A la lumière de ce qui précède, nous proposons qu'il soit répondu comme suit aux questions posées par la Sala de lo Contencioso-Administrativo de Sevilla:
« L'article 1er, paragraphe 5, du protocole n° 2 de l'acte relatif aux conditions d'adhésion du royaume d'Espagne et de la République portugaise et aux adaptations des traités du 12 juin 1985 doit être interprété en ce sens qu'il ne s'applique pas à l'élément mobile de l'imposition frappant les marchandises importées résultant de la transformation de produits agricoles, exigible en vertu du règlement (CEE) n° 3033/80 du Conseil, du 11 novembre 1980, déterminant le régime d'échanges applicable à certaines marchandises résultant de la transformation de produits agricoles. Cet élément mobile ne peut pas être considéré comme un droit de douane au sens de l'article 2, paragraphe 1, du protocole n° 2. A l'époque des faits ayant donné lieu à la procédure au principal, les principes du droit communautaire concernant la libre circulation des marchandises ne s'appliquaient pas aux échanges entre les îles Canaries et le territoire douanier de la Communauté des produits agricoles transformés visés par le règlement n° 3033/80. »
( *1 ) Langue originale: l'anglais.
( 1 ) Voir par exemple arrêt du 7 décembre 1995, Cámara de Comercio, Industria y Navegación de Ceuta/Ayuntamiento de Ceuta (C-45/94, Rec. p. I-4385).
( 2 ) JO L 323, p. 1.
( 3 ) Précité dans la note 2; les deux autres règlements cités dans l'ordonnance de renvoi ne sont pas directement en cause dans la procédure devant la Cour.
( 4 ) JO L 177, p. 4.
( 5 ) JO L 171, p. 1.
( 6 ) Cela a été expliqué, avec une louable franchise, dans les observations très utiles présentées par le gouvernement espagnol dans la présente procédure.
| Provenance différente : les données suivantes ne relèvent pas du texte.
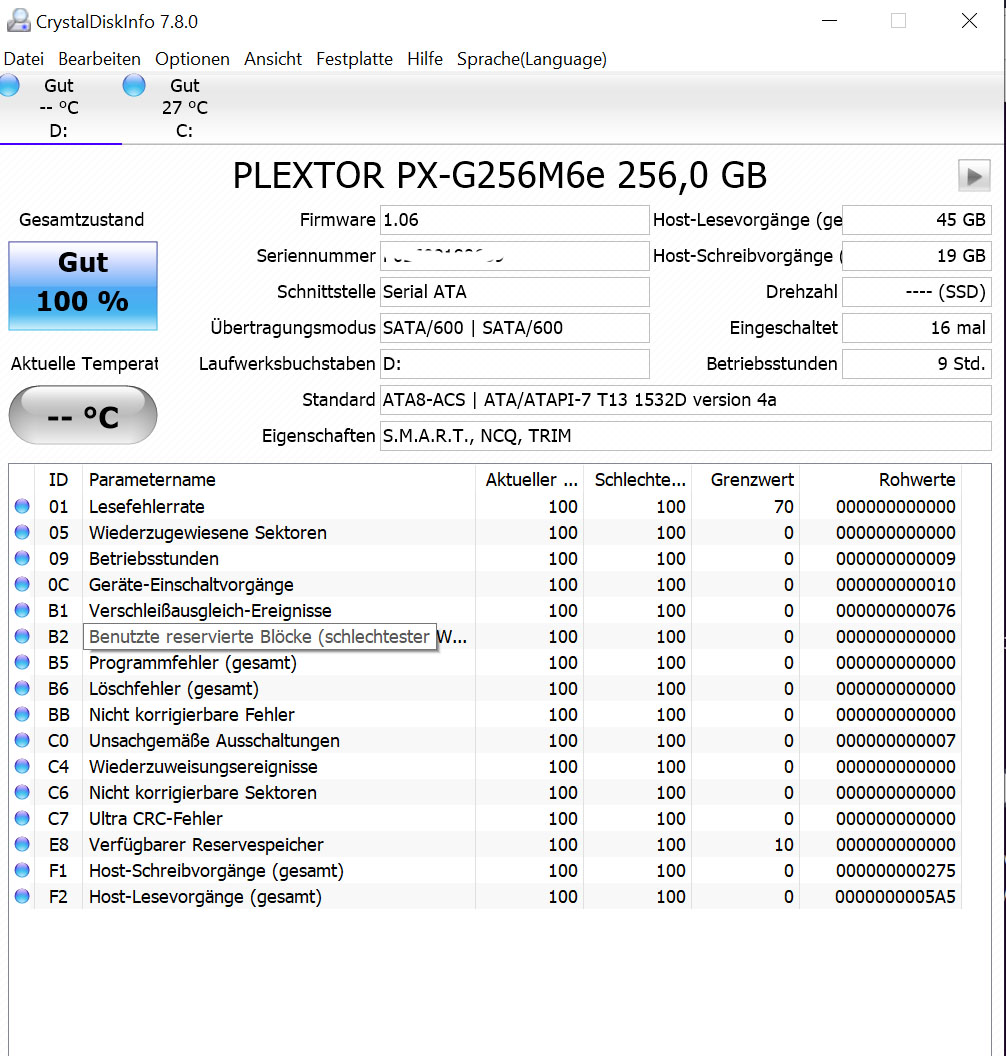Viewport: 1006px width, 1056px height.
Task: Click the status circle above the C: label
Action: [133, 86]
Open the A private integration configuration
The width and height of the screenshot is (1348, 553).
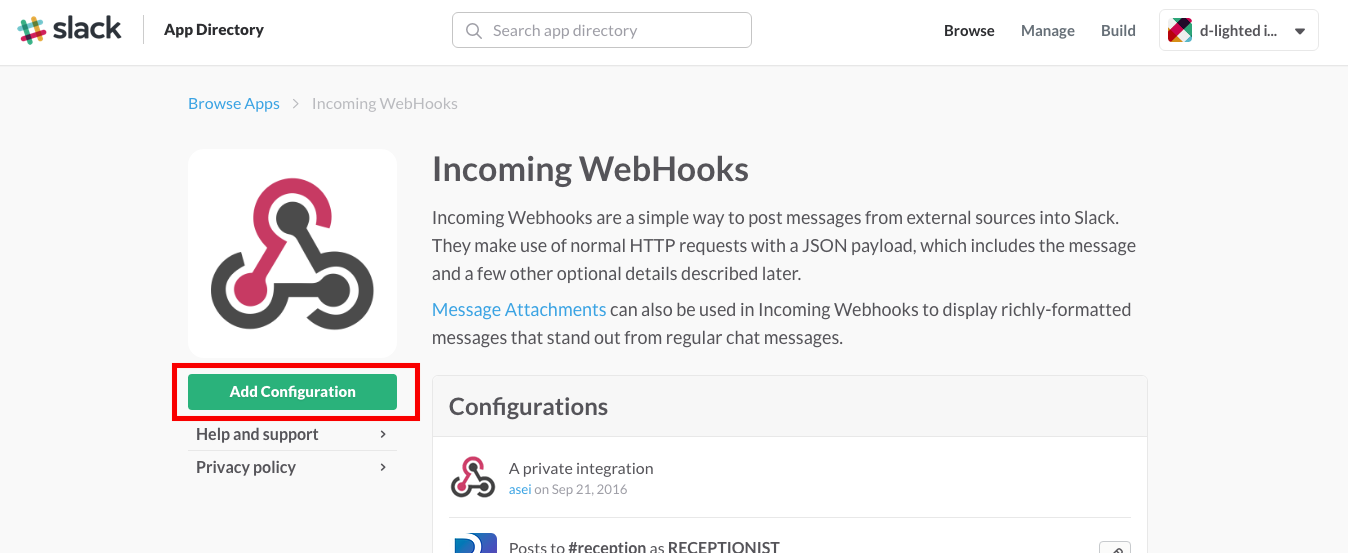coord(581,468)

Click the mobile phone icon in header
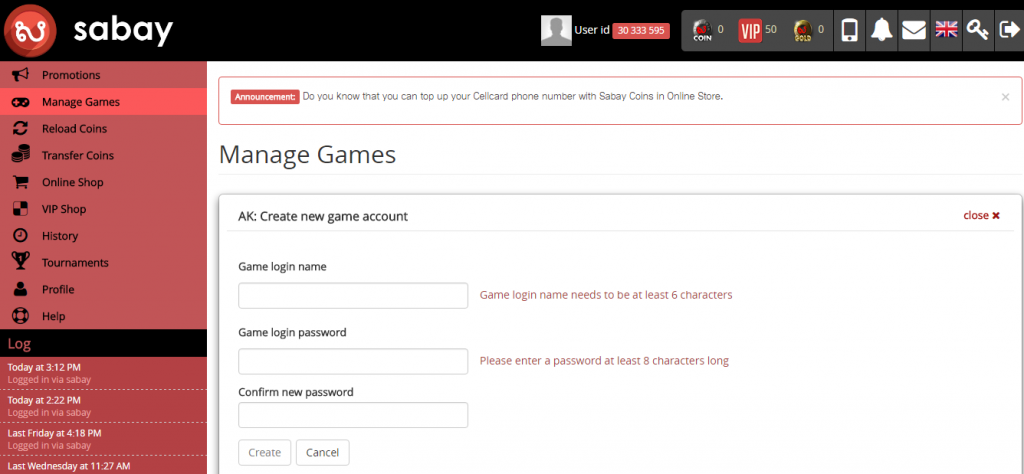click(850, 30)
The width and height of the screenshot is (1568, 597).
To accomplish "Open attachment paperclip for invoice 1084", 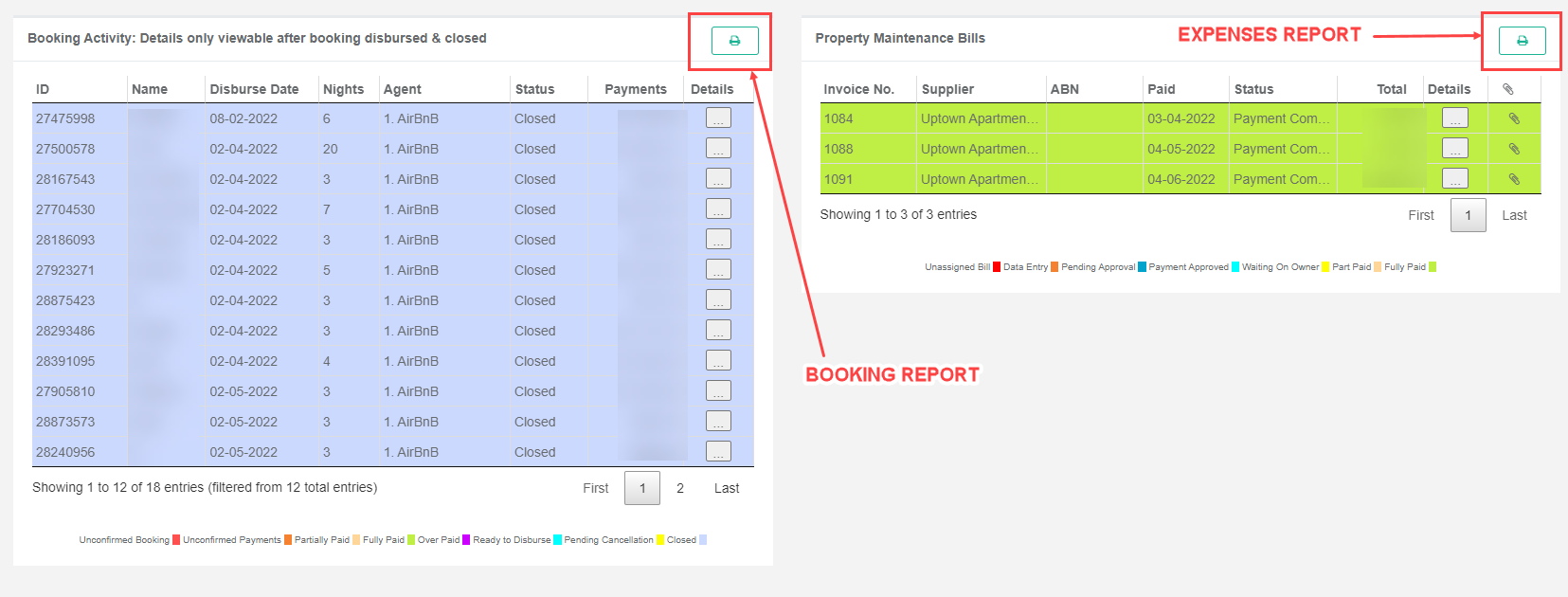I will 1514,118.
( 7 ) Voir, par exemple, points 18 à 21 des conclusions de l'avocat général M. Jacobs du 21 novembre 1991 dans l'affaire Legros e.a. (arrêt du 16 juillet 1992, C-163/90, Rec. 1992, p. I-4625, I-4646 et I-4647).
( 8 ) JO L 94, p. 19, la première décision « ressources propres ».
( 9 ) Voir point 6 des présentes conclusions.
( 10 ) Voir, par exemple, article 1er, paragraphe 2, sous d), du règlement (CEE) n° 2144/87 du Conseil, du 13 juillet 1987, relatif à la dette douanière (JO L 201, p. 15).
( 11 ) Règlement (CEE) n°2913/92 du Conseil (JO L 302, p. 1); voir, par exemple, article 20, paragraphe 3, sous c).
( 12 ) Cela ne veut pas dire que l'expression « droits de douane » ne peut jamais être interprétée en ce sens qu'elle inclut des taxes d'effet équivalent, en particulier lorsque la disposition en question contient suffisamment d'indications pour justifier cette interprétation plus large; voir arrêt Cámara de Comercio, Industria y Navegación de Ceuta/Ayuntamiento de Ceuta, précité dans la note 1, points 16 à 18.
( 13 ) Précité dans la note 5.
( 14 ) JO L 173, p. 13.
( 15 ) Pour la campagne 1992/1993, cette quantité a été fixée à 3000 tonnes par l'article 1er du règlement (CEE) n° 1962/92 de la Commission du 15 juillet 1992, établissant le bilan d'approvisionnement prévisionnel en glucose et le montant de l'aide communautaire pour l'approvisionnement des îles Canaries en produits relevant des codes NC 11031110, ex110313, ex110319, 11032100, ex110329, ex 1107 et ex 1702, d'origine communautaire (JO L 197, p. 45).